The next ambiguous label that I want to question is the term "homosexual." Specifically, what exactly is it that people who oppose homosexuality are against? I know there are different levels to it - sometimes it's an issue of gay marriage, because they don't consider same-sex marriage to count as marriage, but that's an issue in itself. I think when people say they believe homosexuality is wrong from a doctrinal basis, they usually refer to the act of same-gender sex. It's not the people themselves. It's not even the tendency to only be attracted to people of the same gender, which is often how homosexuality is defined. I think if people, as a society, are closed off from the very nature of homosexuality, the tendency to be attracted to people of the same sex, then it's oppressive. I watch those shows on TV where a boy tells his dad that he's gay, and the dad says, "No you're not." How is that helpful? It doesn't accomplish anything. But you never see the dad saying "Well, as long as you're not having sex," which might be an equally valid response to a teen announcing that he was in a heterosexual relationship. I think anything reinforcing the idea that people are less valuable or less deserving of love because they are gay is destructive. There's no reason to discourage homosexuality unless you believe that discouraging it will lead someone to greater happiness.
Another ambiguous thing that anti-gay people often say is "homosexuality is a choice," which I've heard other people adamantly disagree with. I think the whole point was muddled, though, by the fact that that phrase can mean different things: it can either mean that people can change what gender they're attracted to, or that people can choose who they have sex with. I definitely believe that the second point is true (except in non-consensual cases, or course), but I've heard enough disagreement with the first point that I don't believe it's always true. It may be true for some people and not others. I think when people hear "homosexuality is a choice," they often take that to mean that you can change your orientation. I think that idea can come across as offensive, and it can make people sound ignorant, because so many people who are attracted to the same gender have found that to be so untrue.

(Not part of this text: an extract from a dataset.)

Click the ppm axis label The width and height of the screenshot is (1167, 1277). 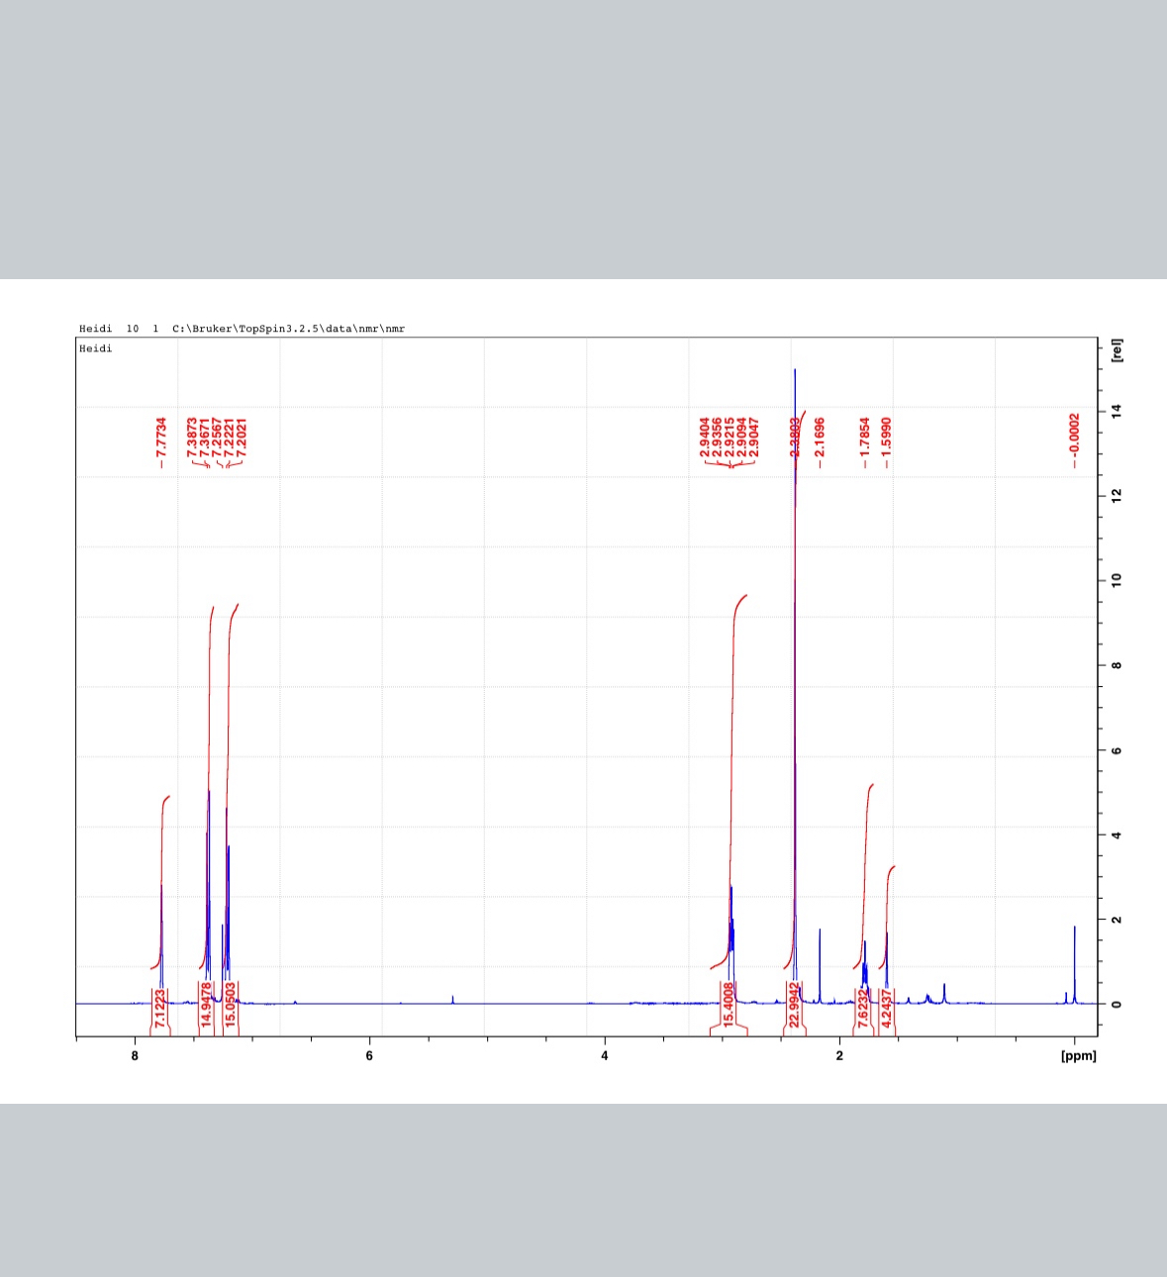(x=1080, y=1056)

I want to go back to the issue of gay marriage. I understand the perspective that marriage is a sacred institution defined as being between a man and a woman, and that people don't want to mess with that. However, there is a problem in that legal marriage gives couples many government benefits, and I believe that nationally enforcing the man-woman model actually discriminates against gay people by keeping those benefits from people who want to be in gay relationships. I think it also infringes on the idea of religious freedom by forcing everyone to abide by a certain religious principle. I don't believe in the idea of forcing religious ideals on anyone. In my religion, freedom is an ideal, and religion is something that can only be followed by choice.